Le mildiou, l’une des maladies les plus redoutables pour les viticulteurs, est causé par l’oomycète Plasmopara viticola. À Bordeaux, dans le cadre de la chaire Millardet, l’équipe de François Delmotte (UMR SAVE) mise sur la prévention. Mission : traquer et réduire les réservoirs d’inoculum du mildiou directement dans les parcelles. Une approche simple et déjà testée depuis 3 ans sur 7 parcelles du vignoble bordelais semble efficace. En éliminant à l’automne les feuilles contaminées par la forme sexuée du pathogène, on parvient à réduire de moitié la pression du mildiou pour l’année suivante. Fort de ces résultats, l’équipe compte déployer la méthode à l’échelle nationale grâce au projet SAVOIR (2025-2029).

Lutter contre les maladies émergentes

Pour l’heure, le vignoble français est épargné par la maladie de Pierce, mais son pathogène, la bactérie Xylella fastidiosa (Xf), se presse à nos frontières. Seuls l’arrachage des plants contaminés et le contrôle des insectes vecteurs parviennent à contenir sa progression. La création de vignes résistantes ou le développement de traitements bactériophages seraient des solutions plus satisfaisantes. Utilisés il y a un siècle contre les dysenteries humaines, les bactériophages sont des virus capables d’infecter des bactéries. En agriculture, ils servent à lutter contre le pathogène responsable des taches et mouchetures sur les tomates.
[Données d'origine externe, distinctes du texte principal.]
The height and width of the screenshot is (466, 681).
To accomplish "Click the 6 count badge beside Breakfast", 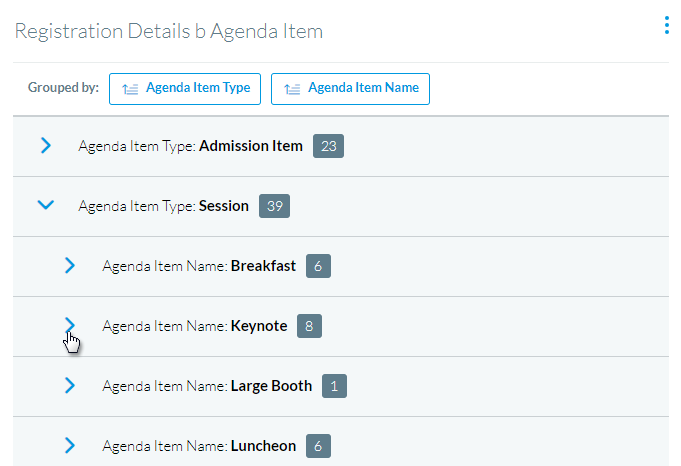I will click(x=318, y=266).

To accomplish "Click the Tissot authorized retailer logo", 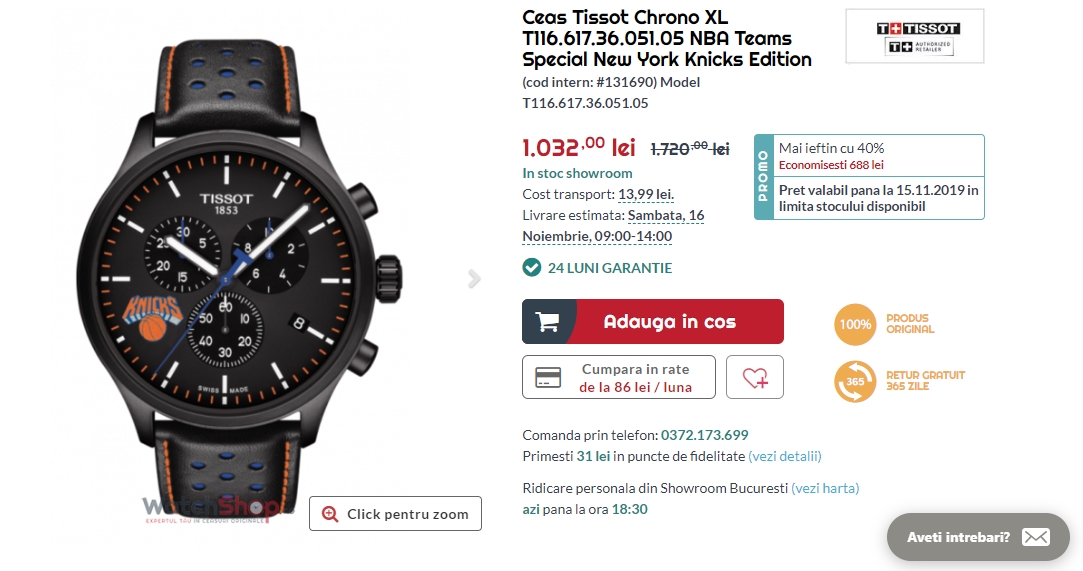I will tap(914, 37).
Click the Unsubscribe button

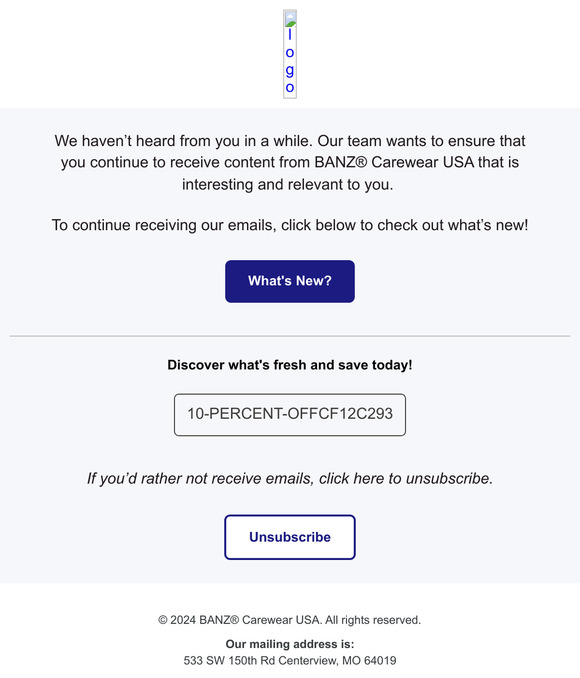coord(290,537)
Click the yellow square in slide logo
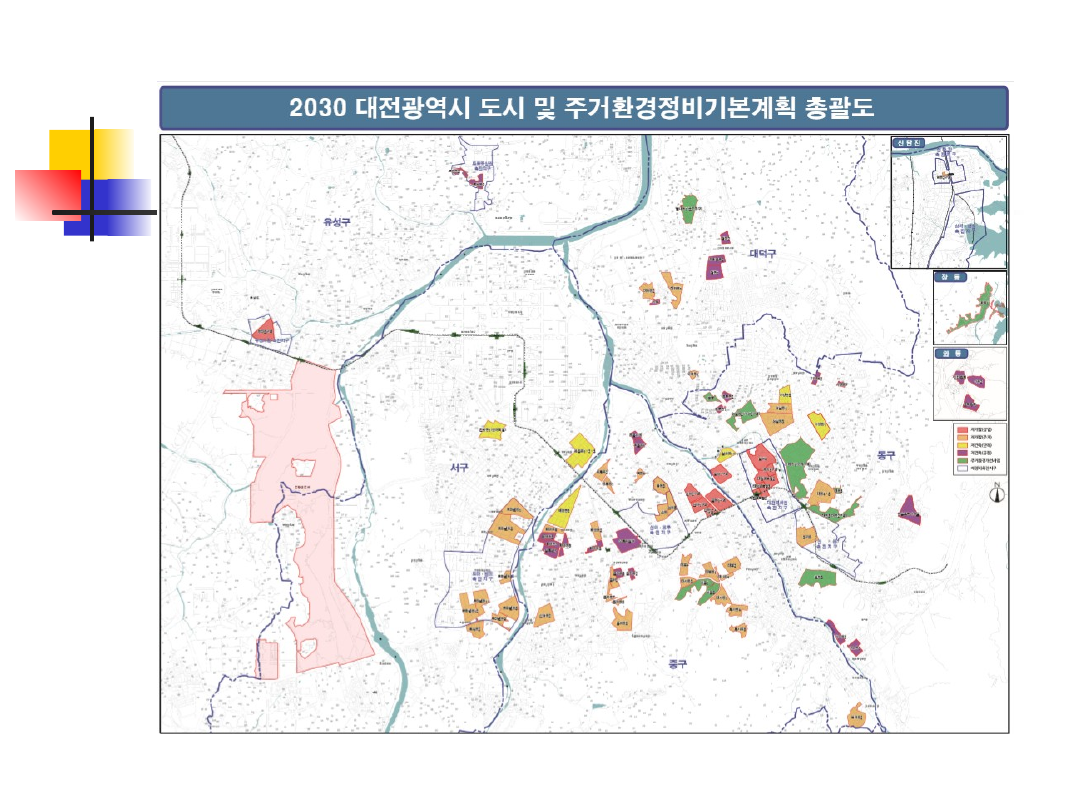1080x810 pixels. [92, 148]
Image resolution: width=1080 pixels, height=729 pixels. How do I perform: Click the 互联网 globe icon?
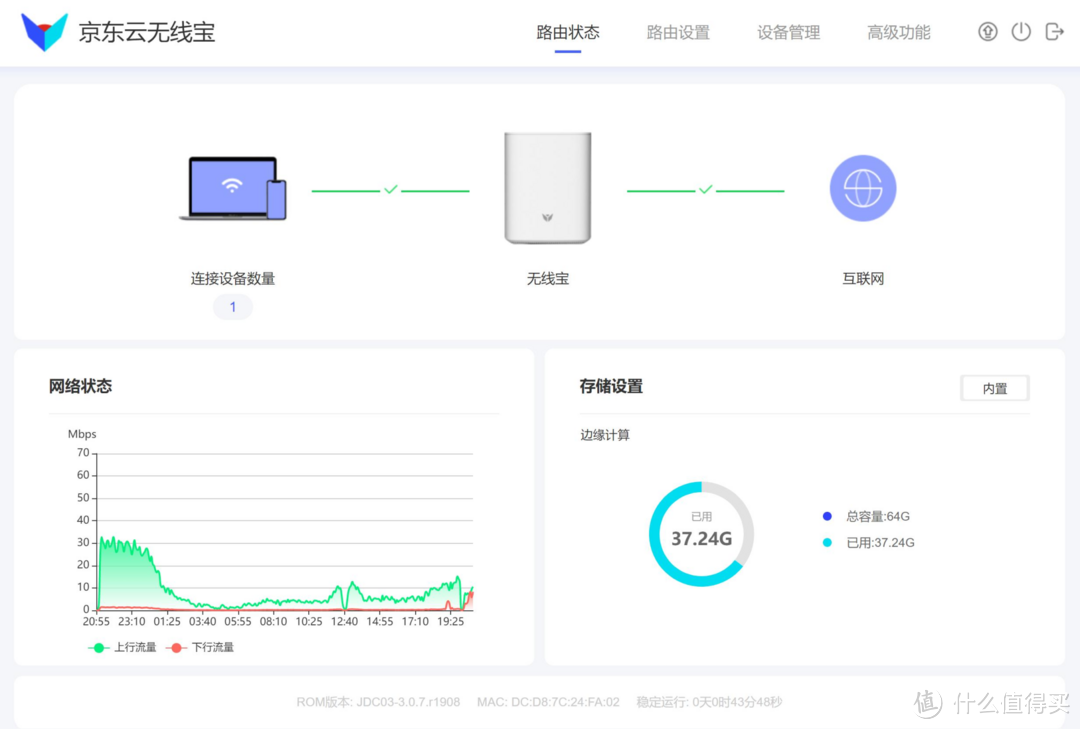click(x=862, y=187)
En Europe, le projet Bexyl (2022-2026) oeuvre à la mise au point d’un cocktail de bactériophages efficaces contre la bactérie Xf. Une approche très novatrice est étudiée dans le cadre du projet KILLER (2023-2027) par Marie-Agnès Jacques, chercheuse INRAE et directrice de l’unité Institut de recherche en horticulture et semences (IRHS). L’idée est d’activer des nanoparticules pouvant s’échauffer sous certaines conditions telles qu’un champ magnétique pour les oxydes de fer ou des infrarouges pour le bleu de Prusse. La chaleur déclenche un stress oxydant qui va lui-même aboutir à la destruction des bactéries. Une technique similaire est sur le banc d’essai auprès de personnes atteintes de certains cancers, l’objectif étant d’affaiblir les cellules cancéreuses durant les chimiothérapies. Beaucoup moins avancées pour la vigne, les études sont encore au stade de preuve de concept. En attendant le résultat de ces recherches, la détection et l’éradication précoces des végétaux infectés sont les seules méthodes à disposition des viticulteurs. À travers ses travaux, INRAE contribue à améliorer les outils de détection utilisés en routine en France comme en Espagne pour prévenir les infections de grande ampleur.
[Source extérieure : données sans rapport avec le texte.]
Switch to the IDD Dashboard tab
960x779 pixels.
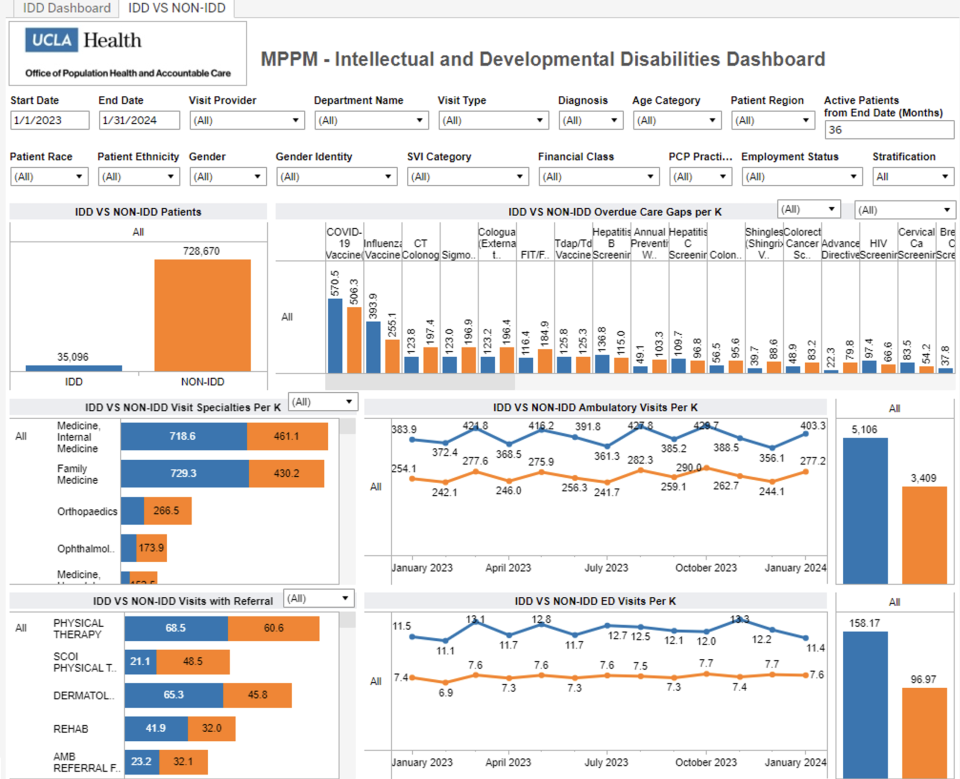(64, 8)
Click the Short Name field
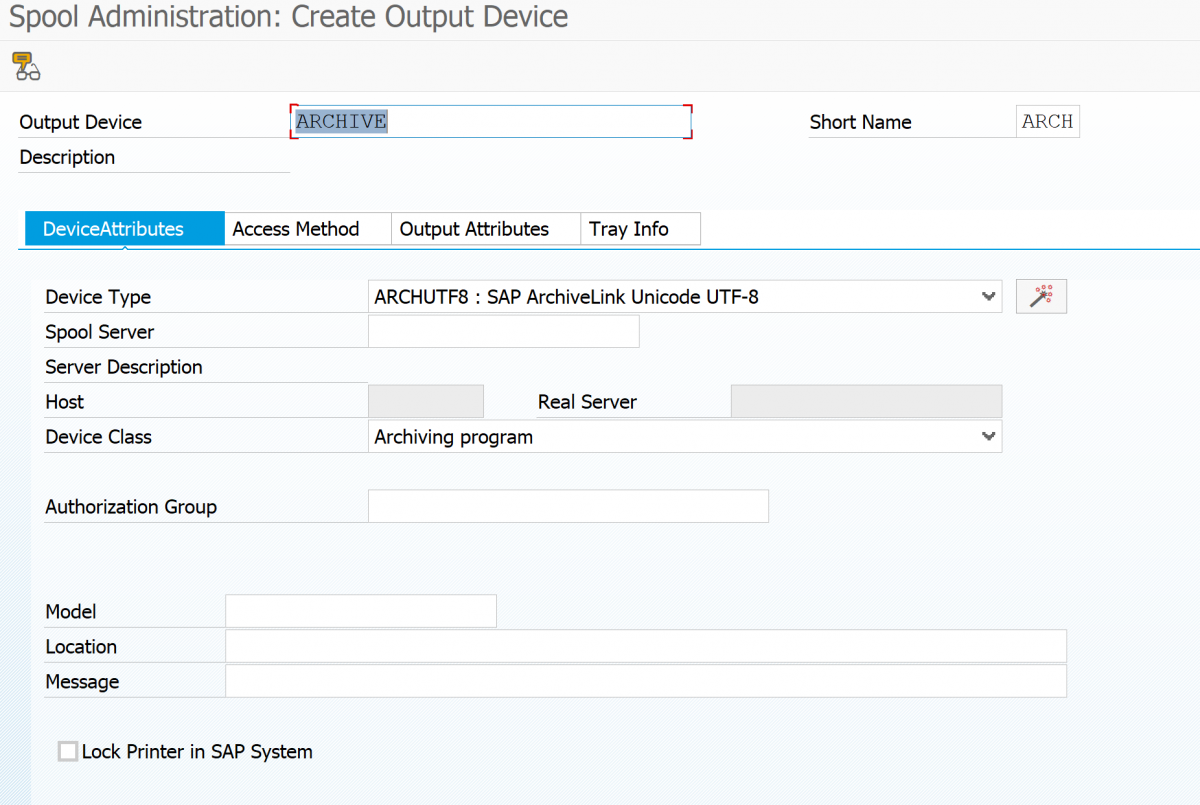The image size is (1200, 805). point(1047,122)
Mobiliser les régulations naturelles en préservant la biodiversité

Régulation des ravageurs, fertilité des sols, épuration de l’eau… La biodiversité rend de précieux services aux viticulteurs. Évaluer des pratiques qui allient préservation de la biodiversité et production viticole est l’un des objectifs du laboratoire à ciel ouvert Bacchus. Porté par un réseau de parcelles déployé sur 900 km2 en Gironde, ce laboratoire est coordonné depuis 2015 par Adrien Rusch, écologue INRAE dans l’unité SAVE.
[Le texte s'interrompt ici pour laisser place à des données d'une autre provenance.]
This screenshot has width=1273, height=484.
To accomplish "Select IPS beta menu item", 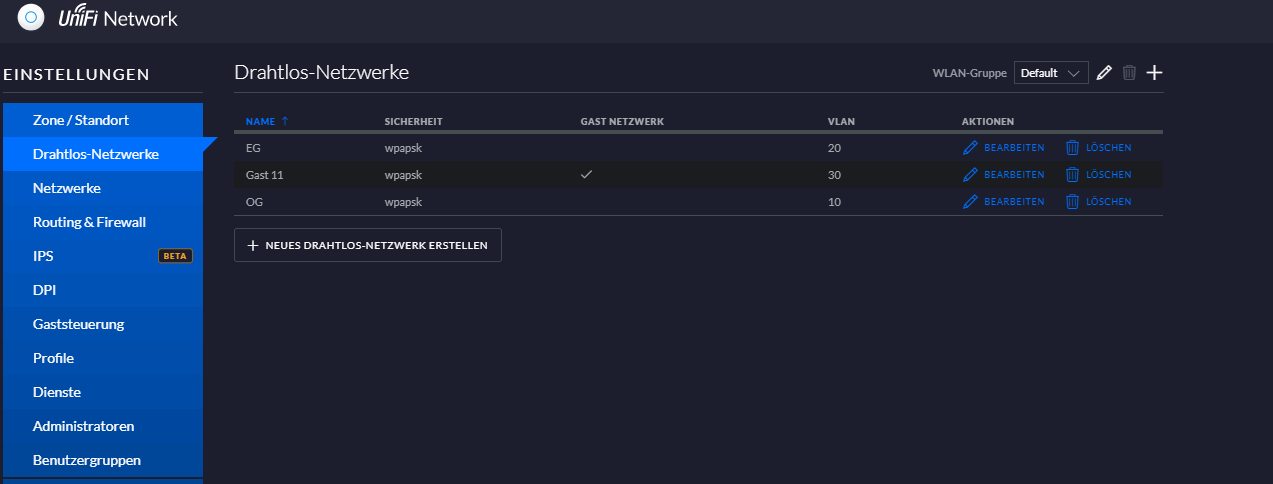I will (44, 256).

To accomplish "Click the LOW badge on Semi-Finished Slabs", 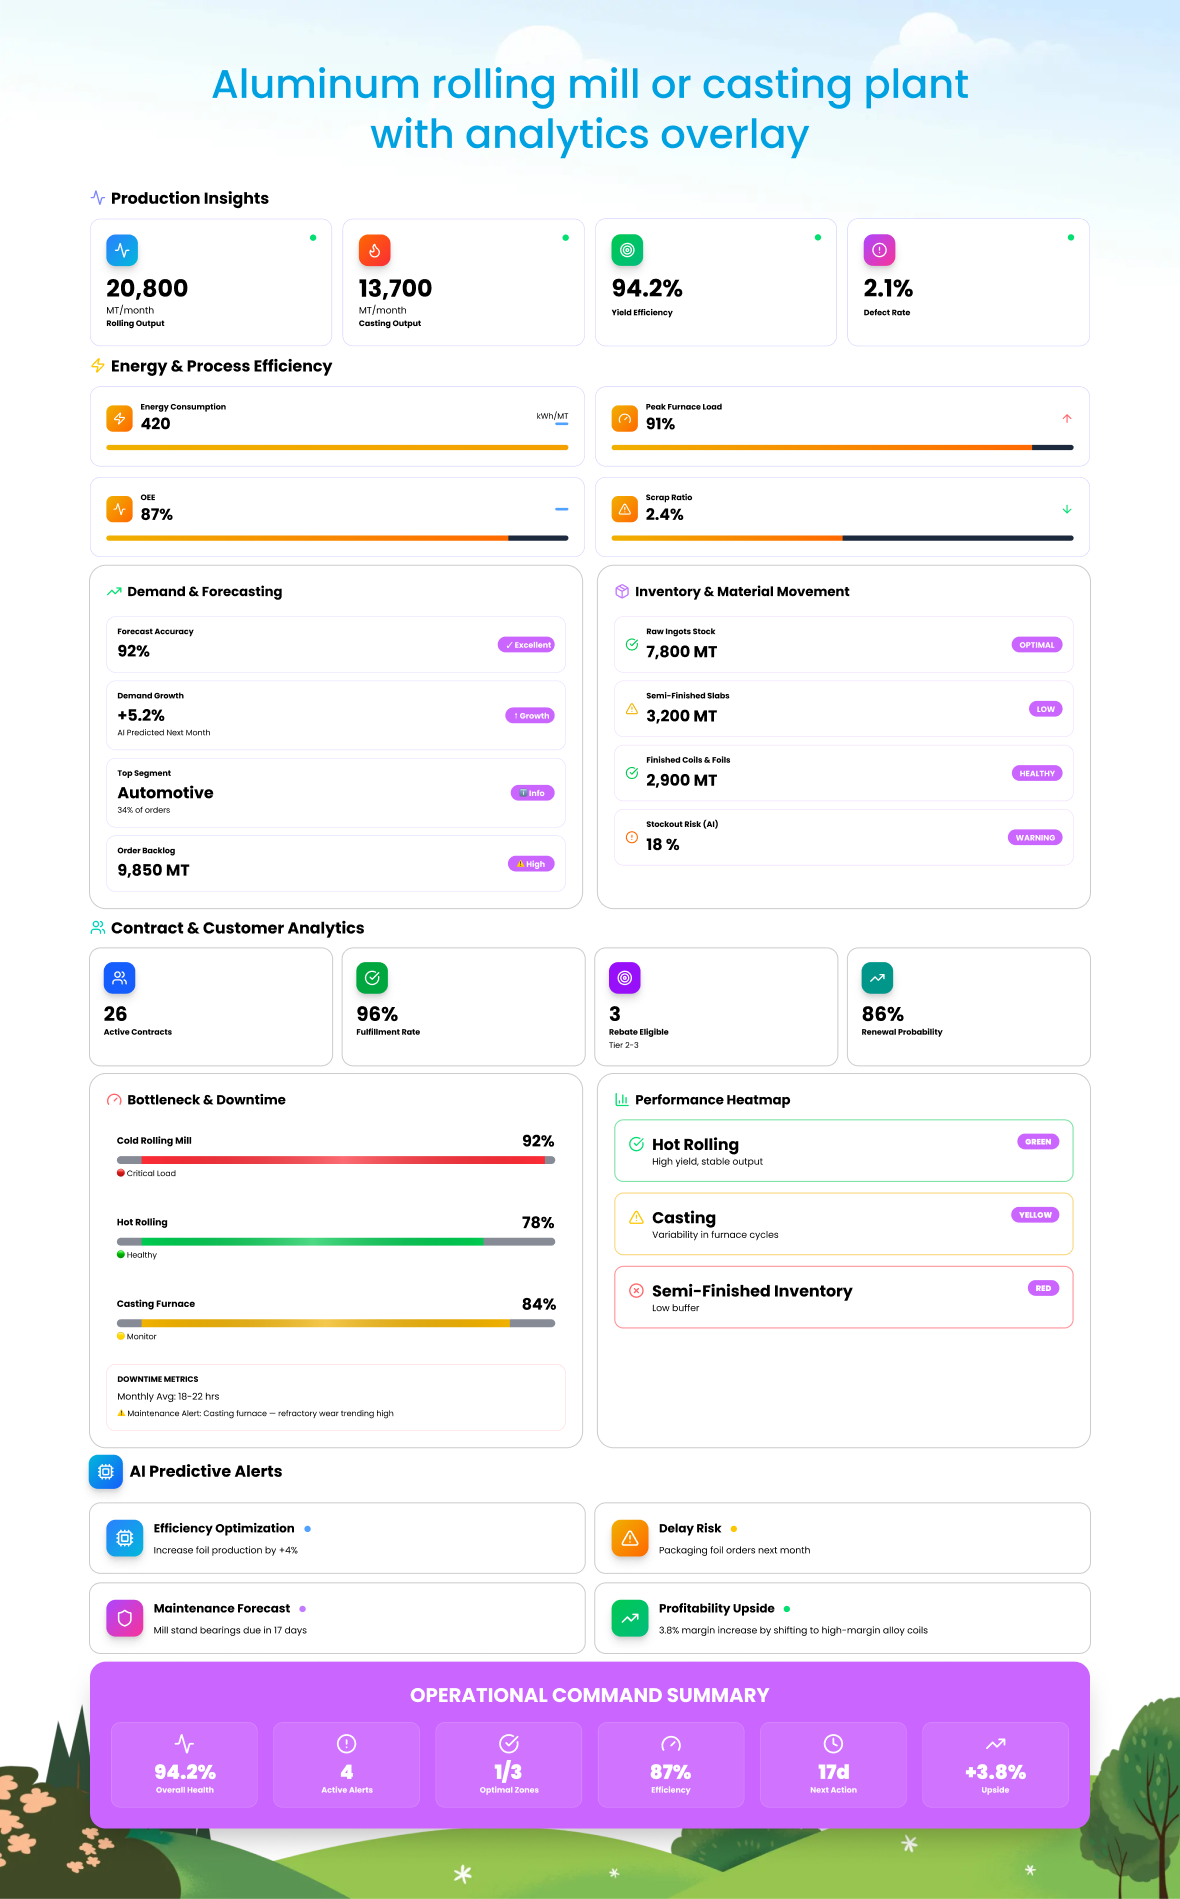I will coord(1045,709).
Avec son équipe, ils ont montré qu’une large diversité d’espèces pouvait être hébergée dans les paysages viticoles (230 espèces de plantes, plus de 150 espèces d’araignées ou 60 espèces d’oiseaux). Parmi cette diversité, une cinquantaine d’espèces d’insectes et d’araignées impliquées dans la régulation des principaux ravageurs de la vigne a été identifiée. Le rôle clé de plusieurs vertébrés comme les chauves-souris a également été mis en évidence. Dernièrement, les écologues ont démontré que certaines pratiques, comme la diversification des plantes dans l’inter-rang, la diminution de l’usage des pesticides ou le maintien de prairies dans le paysage favorisent l’abondance d’auxiliaires de cultures qui, eux-mêmes, limitent certaines problématiques de ravageurs ou de maladies.